(AP) – The governors of Arizona, New Mexico and Mexico’s Sonora state signed an agreement Wednesday to study a plan to export natural gas to Asia by connecting existing pipelines to move the fuel south to the Gulf of California.
The non-binding agreement calls for the states to collaborate on promoting investment, research and innovation to eventually export natural gas from New Mexico’s abundant supply to Asian nations, which are leading importers of liquefied gas.
The memorandum, signed by Republican Govs. Doug Ducey of Arizona and Susana Martinez of New Mexico and Claudia Pavlovich of Sonora, does not call for the commitment of any funds.
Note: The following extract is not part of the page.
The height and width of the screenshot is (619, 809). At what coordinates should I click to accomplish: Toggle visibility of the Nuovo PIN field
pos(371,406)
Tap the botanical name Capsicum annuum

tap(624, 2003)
“Asia’s burgeoning demand, New Mexico’s abundant supply, and Arizona and Sonora’s strategic location and transport networks all combine to present an opportunity for continued regional growth,” the agreement states.
New Mexico is a top producer of natural gas and outgoing Martinez, who leaves office at the end of the month, has made finding ways to export the fuel a priority.
The pact notes that Arizona has been fast-growing in terms of population and employment, suggesting that running the fuel through the state’s pipelines and facilities could bring economic benefits.
Ducey called the agreement “a great way for us to work with our neighbors to promote binational trade.”
The plan proposes that the three states study ways to connect existing pipeline networks in Arizona and Sonora to move the fuel from New Mexico to the U.S.-Mexico border, then south into Sonora state and west to the port of Guaymas on the Gulf of California, where tankers would pick up the fuel for the trip to Asia.
Guaymas is far closer to Asia than Houston on the Gulf of Mexico, where most fuel leaves the U.S. for Asia. Shipping the natural gas from Guaymas would save the time and money it costs to take shipments through the Panama Canal.